We can calculate the entropy for the use of color and genre in a similar manner. The information gain for color is 0.05, and it is 0.15 for the genre. Thus, it makes more sense to use the binding type for the first level of the tree.

The resulting tree from the example consists of two levels, because the C4.5 algorithm determines that the remaining features do not provide any additional information gain.

Information gain can be problematic when a feature that has a large number of values is chosen, such as a customer's credit card number. Using this type of attribute will quickly narrow down the field, but it is too selective to be of much value.

Support vector machines

A Support Vector Machine (SVM) is a supervised machine learning algorithm used for both classification and regression problems. It is mostly used for classification problems. The approach creates a hyperplane to categorize the training data. A hyperplane can be envisioned as a geometric plane that separates two regions. In a two-dimensional space, it will be a line. In a three-dimensional space, it will be a two-dimensional plane. For higher dimensions, it is harder to conceptualize, but they do exist.

Consider the following figure depicting a distribution of two types of data points. The lines represent possible hyperplanes that separate these points. Part of the SVM process is to find the best hyperplane for the problem dataset. We will elaborate on this figure in the coding example.

Support vector machines

Hyperplane example

Support vectors are data points that lie near the hyperplane. An SVM model uses the concept of a kernel to map input data to a higher order dimensional space to make the data more easily structured. A mapping function for doing this could lead to an infinite-dimensional space; that is, there could be an unbounded number of possible mappings.

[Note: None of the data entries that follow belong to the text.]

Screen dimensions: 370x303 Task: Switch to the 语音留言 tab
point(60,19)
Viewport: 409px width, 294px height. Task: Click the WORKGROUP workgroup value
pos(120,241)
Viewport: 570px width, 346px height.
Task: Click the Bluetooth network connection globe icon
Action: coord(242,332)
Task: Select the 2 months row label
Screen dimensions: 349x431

However, what is known as the kernel trick, a kernel function is an approach that avoids this mapping and avoids possibly infeasible computations that might otherwise occur. SVMs support different types of kernels. A list of kernels can be found at http://crsouza.com/2010/03/kernel-functions-for-machine-learning-applications/. Choosing the right kernel depends on the problem. Commonly used kernels include:

  • Linear: Uses a linear hyperplane
  • Polynomial: Uses a polynomial equation for the hyperplane
  • Radial Basis Function (RBF): Uses a non-linear hyperplane
  • Sigmoid: The sigmoid kernel, also known as the Hyperbolic Tangent kernel, comes from the neural networks field and is equivalent to a two-layer perceptron neural network

These kernels support different algorithms for analyzing data.

SVMs are useful for higher dimensional spaces that humans have a harder time visualizing. In the previous figure, two attributes were used to predict a third. An SVM can be used when many more attributes are present. The SVM needs to be trained and this can take longer with larger datasets.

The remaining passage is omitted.